The suspicion that the perpetrator did not act alone was based on a witness report, according to information published by Sueddeutsche Zeitung, NDR and WDR. The witness allegedly noticed two cars leaving the scene in an "aggressive manner" just 20 minutes after the witness had heard a shot.

Hermann Schauss, interior affairs expert of the Left Party (Die Linke) in the Hessian state parliament, has cautioned against the hasty classification of the suspect as an individual offender. "The north Hessian neo-Nazi scene is extremely violent and has good connections with Dortmund, for example, but also with right-wing extremists in Lower Saxony and Thuringia."

Schauss recalled that already during the Munich National Socialist Underground (NSU) trial, which took place between 2013 and 2018, too little focus was placed on the right-wing extremist scene.
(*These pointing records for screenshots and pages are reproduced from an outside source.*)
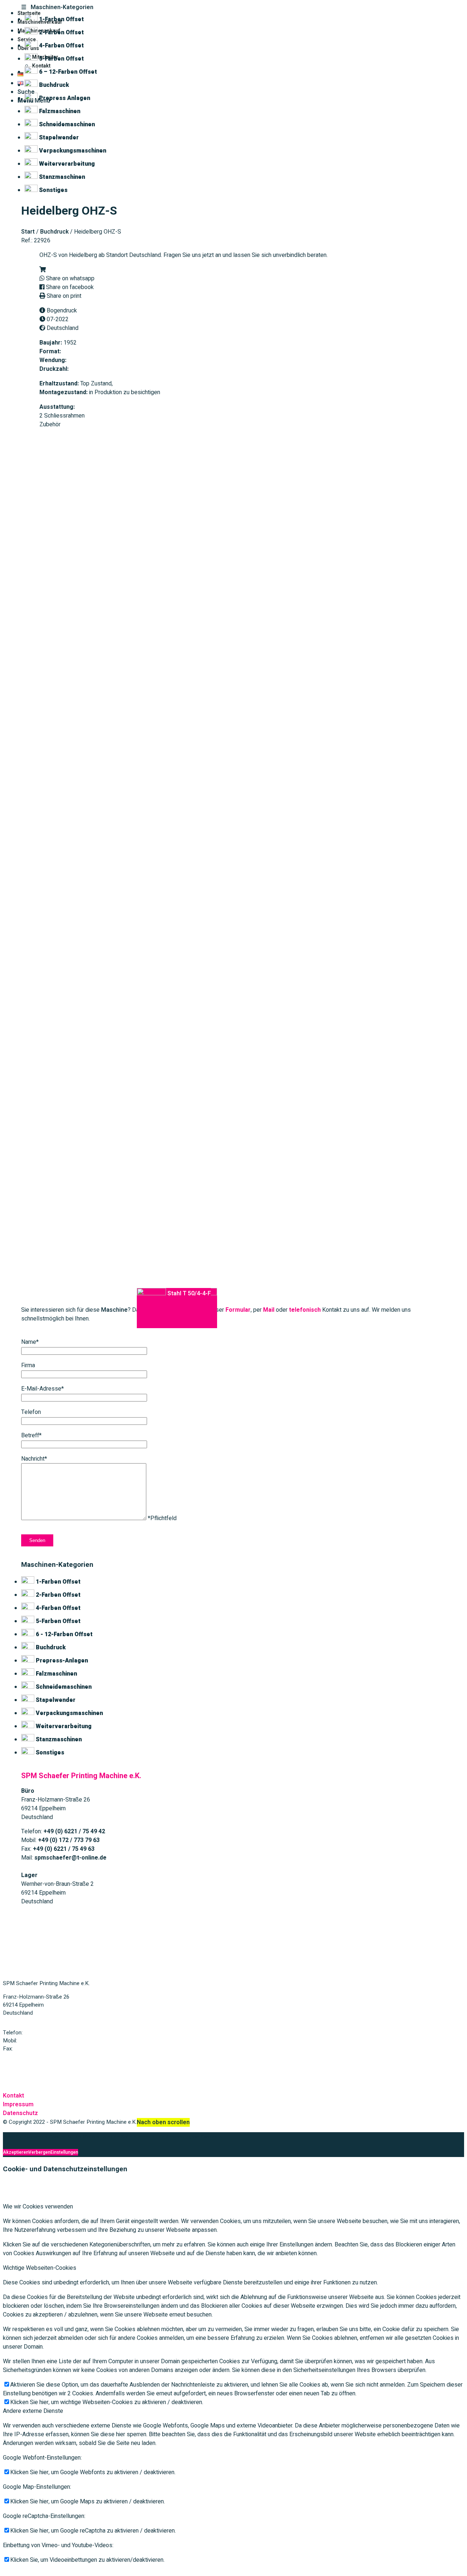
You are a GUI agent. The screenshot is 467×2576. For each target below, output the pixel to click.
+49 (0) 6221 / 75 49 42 (52, 2033)
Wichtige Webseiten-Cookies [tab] (39, 2268)
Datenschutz (20, 2113)
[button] (42, 269)
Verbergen (39, 2152)
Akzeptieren (15, 2152)
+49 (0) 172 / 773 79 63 (46, 2041)
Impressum (18, 2104)
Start (28, 231)
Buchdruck (54, 231)
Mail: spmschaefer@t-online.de (40, 2062)
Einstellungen (64, 2152)
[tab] (233, 7)
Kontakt (13, 2095)
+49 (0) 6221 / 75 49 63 (42, 2049)
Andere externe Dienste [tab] (33, 2411)
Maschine (114, 1310)
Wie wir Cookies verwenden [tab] (38, 2206)
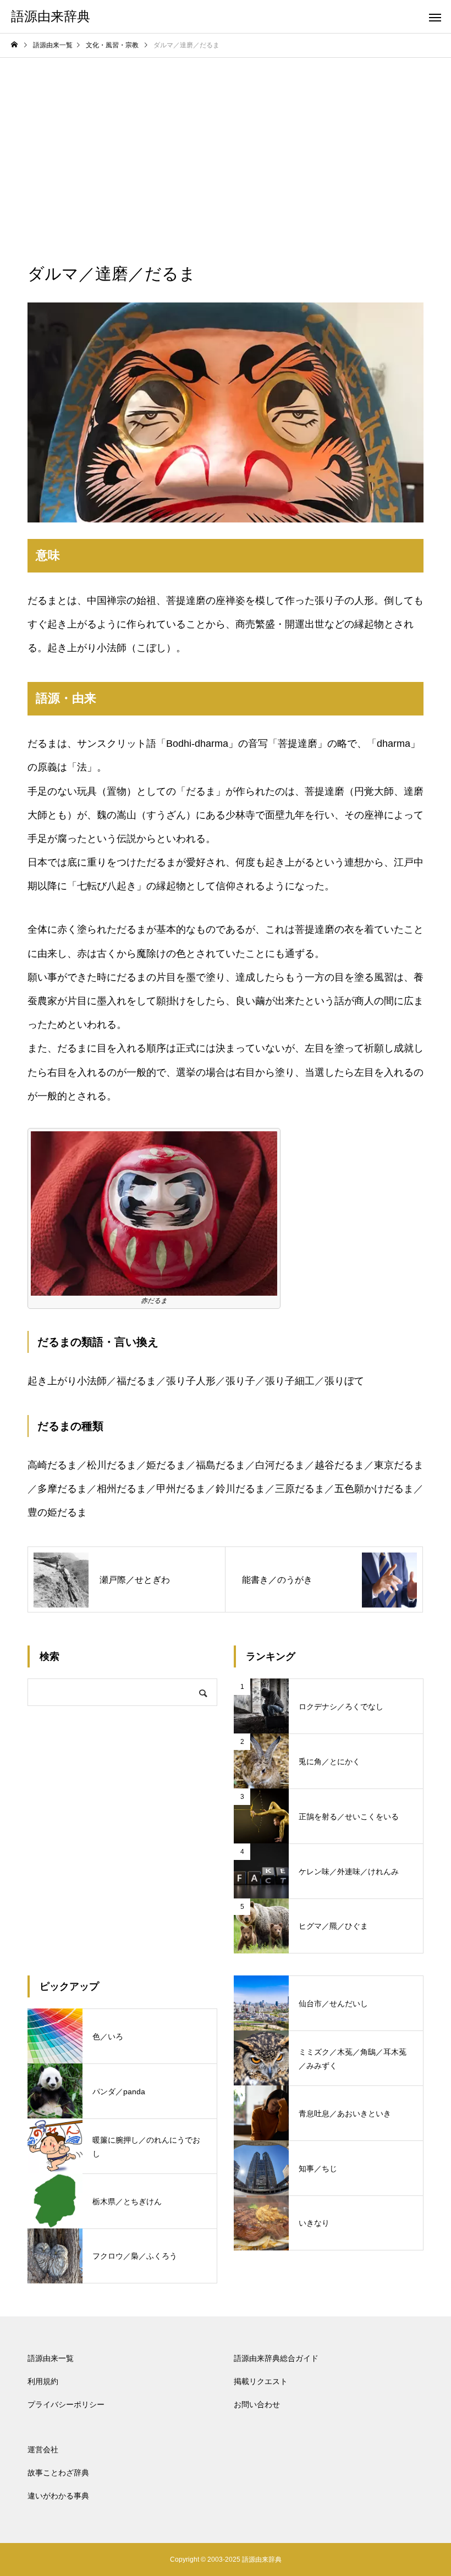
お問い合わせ (257, 2404)
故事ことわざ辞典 (58, 2472)
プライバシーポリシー (66, 2404)
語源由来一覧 (51, 2358)
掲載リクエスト (261, 2381)
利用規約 (43, 2381)
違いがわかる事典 (58, 2495)
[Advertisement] (225, 140)
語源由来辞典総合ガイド (276, 2358)
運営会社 (43, 2449)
The current investigations would now open up an opportunity to take a more thorough look at the neo-Nazi networks in Germany.

Hajo Funke, a political scientist and expert on right-wing extremism and anti-Semitism, told the German press agency dpa on Wednesday that a nationwide network of right-wing extremists was at work in many regions in Germany.

Funke warned against trivialization and "denial," and also against repeating the mistakes committed during the NSU investigations, when the authorities failed to establish a connection to right-wing extremism for a very long time.

"Now the high alert has been sounded. The danger of further right-wing terrorist attacks is high," Funke said, calling for more consistent action by German security forces. "Wherever the police chief is weak or the interior minister does not want to intervene properly, we observe the spread of right-wing extremists."

German cities and towns are concerned about the security of politicians. "Unfortunately, local politicians in particular have also been more exposed to threats and hostility in recent years," Leipzig's Mayor Burkhard Jung, president of the Association of German Cities and Towns, told the German media network RND.

District President Luebcke, who was murdered on June 2, had been threatened in the past because of his supportive attitude towards refugees. At an information meeting on a planned refugee shelter in 2015, Luebcke addressed his critics and said that anyone who did not share certain values of living together could leave Germany.